▶ _Task to carry out_:
The lines to copy are those in the listing that hold the word "next".

▶ _Data for the task_:
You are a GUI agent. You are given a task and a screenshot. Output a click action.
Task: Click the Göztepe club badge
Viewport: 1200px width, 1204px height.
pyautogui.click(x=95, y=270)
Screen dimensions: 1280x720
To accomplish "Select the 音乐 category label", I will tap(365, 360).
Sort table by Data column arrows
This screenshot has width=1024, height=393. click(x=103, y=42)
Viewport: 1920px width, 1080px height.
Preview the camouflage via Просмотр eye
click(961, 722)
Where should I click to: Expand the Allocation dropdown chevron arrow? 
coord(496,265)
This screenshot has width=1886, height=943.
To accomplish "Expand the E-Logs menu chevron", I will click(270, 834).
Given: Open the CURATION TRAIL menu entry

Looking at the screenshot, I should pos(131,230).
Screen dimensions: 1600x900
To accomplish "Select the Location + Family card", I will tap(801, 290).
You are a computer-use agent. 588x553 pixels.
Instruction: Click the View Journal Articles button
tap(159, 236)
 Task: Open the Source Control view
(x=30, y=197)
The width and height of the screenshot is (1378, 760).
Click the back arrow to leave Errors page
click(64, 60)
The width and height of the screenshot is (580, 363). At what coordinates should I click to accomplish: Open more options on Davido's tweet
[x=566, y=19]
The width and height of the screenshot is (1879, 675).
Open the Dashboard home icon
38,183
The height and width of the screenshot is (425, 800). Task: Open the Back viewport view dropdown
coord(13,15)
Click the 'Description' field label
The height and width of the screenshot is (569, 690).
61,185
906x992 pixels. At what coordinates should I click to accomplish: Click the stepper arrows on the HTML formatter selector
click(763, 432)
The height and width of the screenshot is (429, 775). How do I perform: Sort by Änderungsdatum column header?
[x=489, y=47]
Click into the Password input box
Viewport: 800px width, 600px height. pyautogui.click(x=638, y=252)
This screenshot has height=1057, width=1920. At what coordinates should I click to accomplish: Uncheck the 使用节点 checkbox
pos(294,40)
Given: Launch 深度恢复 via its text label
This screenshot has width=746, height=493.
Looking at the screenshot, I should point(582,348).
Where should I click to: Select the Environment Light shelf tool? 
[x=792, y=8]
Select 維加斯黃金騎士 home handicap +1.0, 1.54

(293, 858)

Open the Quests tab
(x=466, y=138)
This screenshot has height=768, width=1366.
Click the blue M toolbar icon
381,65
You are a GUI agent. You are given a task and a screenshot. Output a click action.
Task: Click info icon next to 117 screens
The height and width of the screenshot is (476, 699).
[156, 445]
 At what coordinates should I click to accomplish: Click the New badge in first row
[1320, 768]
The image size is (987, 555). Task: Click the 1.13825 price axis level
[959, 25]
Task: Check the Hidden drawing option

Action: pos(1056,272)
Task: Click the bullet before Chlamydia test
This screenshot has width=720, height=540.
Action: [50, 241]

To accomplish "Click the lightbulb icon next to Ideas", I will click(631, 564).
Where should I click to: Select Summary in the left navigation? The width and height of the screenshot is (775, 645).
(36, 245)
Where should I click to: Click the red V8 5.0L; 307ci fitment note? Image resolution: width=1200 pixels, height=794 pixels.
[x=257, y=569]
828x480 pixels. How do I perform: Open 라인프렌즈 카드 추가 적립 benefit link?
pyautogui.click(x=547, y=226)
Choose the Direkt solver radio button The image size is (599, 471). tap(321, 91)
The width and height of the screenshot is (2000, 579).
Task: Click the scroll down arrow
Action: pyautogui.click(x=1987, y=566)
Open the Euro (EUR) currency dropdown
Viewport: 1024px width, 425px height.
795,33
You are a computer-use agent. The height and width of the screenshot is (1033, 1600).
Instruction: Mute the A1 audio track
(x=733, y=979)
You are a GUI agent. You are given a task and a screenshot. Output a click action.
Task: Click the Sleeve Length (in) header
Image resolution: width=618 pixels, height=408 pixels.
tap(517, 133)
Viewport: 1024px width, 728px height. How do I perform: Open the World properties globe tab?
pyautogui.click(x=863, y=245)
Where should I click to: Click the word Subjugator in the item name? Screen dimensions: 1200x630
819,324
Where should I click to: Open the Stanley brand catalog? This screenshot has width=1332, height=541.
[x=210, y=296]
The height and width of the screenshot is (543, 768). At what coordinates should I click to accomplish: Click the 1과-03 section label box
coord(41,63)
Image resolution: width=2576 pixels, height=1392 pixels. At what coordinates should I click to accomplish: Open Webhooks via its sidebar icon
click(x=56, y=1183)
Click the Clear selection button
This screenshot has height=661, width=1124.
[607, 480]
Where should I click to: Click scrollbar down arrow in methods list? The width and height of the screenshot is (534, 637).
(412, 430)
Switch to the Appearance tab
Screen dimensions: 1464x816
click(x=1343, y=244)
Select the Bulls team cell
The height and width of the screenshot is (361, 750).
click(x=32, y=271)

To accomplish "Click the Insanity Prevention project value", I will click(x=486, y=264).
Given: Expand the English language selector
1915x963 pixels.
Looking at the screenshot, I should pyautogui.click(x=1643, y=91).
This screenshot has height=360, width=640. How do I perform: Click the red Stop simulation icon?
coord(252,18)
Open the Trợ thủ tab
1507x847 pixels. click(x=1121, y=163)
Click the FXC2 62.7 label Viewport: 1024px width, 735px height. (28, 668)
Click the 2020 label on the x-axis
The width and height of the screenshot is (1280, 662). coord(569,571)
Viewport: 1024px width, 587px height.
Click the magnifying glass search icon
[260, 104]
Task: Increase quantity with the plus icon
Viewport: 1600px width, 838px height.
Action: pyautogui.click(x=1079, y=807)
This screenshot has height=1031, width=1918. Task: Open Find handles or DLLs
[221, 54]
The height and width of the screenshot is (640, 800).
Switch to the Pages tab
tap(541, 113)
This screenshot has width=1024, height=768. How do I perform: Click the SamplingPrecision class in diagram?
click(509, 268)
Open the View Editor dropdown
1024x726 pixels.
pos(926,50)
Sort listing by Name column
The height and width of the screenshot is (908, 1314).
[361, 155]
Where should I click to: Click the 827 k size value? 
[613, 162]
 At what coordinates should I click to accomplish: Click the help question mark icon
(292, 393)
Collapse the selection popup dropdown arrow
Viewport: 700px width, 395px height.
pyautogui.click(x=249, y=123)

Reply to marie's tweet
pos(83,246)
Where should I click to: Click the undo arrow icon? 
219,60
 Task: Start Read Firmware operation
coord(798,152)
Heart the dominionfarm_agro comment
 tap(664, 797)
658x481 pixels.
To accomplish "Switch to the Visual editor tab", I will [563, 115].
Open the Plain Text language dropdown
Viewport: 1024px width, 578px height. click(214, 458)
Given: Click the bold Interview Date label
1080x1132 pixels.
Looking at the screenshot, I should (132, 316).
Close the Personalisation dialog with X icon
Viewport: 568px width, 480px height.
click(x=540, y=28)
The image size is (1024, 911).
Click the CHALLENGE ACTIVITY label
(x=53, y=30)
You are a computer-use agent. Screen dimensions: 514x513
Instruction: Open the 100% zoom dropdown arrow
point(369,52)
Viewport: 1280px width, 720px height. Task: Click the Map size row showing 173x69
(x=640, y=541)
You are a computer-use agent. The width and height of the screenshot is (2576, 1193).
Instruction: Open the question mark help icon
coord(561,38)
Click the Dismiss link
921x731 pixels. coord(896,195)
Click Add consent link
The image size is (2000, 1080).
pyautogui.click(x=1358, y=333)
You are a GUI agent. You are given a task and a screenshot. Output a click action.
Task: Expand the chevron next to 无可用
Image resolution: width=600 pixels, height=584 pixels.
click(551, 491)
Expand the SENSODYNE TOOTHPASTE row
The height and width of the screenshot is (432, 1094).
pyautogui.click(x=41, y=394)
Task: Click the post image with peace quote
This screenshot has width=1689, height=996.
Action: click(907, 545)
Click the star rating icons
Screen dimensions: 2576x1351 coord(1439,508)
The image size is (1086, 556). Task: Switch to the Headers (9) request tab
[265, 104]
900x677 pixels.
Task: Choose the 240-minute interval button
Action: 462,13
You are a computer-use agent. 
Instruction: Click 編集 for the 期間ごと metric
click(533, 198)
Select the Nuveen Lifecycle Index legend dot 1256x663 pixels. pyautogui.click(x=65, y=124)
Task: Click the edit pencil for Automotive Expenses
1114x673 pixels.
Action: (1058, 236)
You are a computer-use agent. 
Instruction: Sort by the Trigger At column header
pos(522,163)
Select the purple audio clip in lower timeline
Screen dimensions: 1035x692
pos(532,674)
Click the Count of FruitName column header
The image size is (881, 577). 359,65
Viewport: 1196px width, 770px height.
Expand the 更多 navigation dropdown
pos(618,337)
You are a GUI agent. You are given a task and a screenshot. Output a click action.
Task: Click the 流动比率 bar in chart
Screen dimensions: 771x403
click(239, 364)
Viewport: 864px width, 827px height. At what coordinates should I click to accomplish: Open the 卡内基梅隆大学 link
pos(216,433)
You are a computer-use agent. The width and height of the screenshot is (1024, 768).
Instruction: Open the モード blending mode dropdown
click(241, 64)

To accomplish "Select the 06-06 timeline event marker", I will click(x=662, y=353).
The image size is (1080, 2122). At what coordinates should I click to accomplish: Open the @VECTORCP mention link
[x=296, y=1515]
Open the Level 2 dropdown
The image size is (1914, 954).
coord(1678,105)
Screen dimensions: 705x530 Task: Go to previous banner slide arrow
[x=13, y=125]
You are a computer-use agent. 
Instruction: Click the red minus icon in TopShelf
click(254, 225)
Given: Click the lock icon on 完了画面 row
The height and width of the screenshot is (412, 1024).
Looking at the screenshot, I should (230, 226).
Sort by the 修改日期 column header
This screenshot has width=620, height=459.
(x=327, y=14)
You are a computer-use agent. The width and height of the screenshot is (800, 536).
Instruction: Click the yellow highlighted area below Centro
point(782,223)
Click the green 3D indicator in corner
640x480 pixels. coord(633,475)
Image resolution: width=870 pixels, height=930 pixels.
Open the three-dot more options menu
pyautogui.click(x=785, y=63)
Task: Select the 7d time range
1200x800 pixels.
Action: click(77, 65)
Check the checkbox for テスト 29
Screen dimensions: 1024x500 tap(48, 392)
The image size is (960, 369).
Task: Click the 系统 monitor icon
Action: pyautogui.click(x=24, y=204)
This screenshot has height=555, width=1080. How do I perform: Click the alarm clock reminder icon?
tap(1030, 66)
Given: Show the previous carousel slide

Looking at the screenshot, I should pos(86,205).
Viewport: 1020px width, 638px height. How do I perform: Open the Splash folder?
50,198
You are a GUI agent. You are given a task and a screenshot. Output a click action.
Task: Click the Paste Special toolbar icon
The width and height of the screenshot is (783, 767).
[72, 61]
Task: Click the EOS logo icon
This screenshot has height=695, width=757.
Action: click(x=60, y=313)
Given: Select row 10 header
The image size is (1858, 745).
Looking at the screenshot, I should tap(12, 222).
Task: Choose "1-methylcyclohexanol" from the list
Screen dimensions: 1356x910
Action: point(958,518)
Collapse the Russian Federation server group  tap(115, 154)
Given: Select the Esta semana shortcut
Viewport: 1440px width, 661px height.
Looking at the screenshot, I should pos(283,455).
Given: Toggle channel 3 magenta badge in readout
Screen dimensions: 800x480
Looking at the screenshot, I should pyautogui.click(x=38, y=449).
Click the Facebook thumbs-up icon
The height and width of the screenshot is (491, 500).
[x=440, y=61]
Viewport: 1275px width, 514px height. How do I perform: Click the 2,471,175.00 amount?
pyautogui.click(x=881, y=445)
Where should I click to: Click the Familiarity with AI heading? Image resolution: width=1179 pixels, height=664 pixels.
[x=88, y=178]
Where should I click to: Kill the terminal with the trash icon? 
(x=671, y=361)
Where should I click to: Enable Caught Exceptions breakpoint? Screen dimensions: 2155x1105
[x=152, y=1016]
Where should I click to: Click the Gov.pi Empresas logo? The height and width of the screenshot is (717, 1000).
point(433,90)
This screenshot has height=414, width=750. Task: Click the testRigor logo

▶ _Expected answer_:
Task: Click info icon next to 117 screens
To accomplish "Click the lightbulb icon next to Ideas", I will click(631, 564).
Task: Expand the chevron next to 无可用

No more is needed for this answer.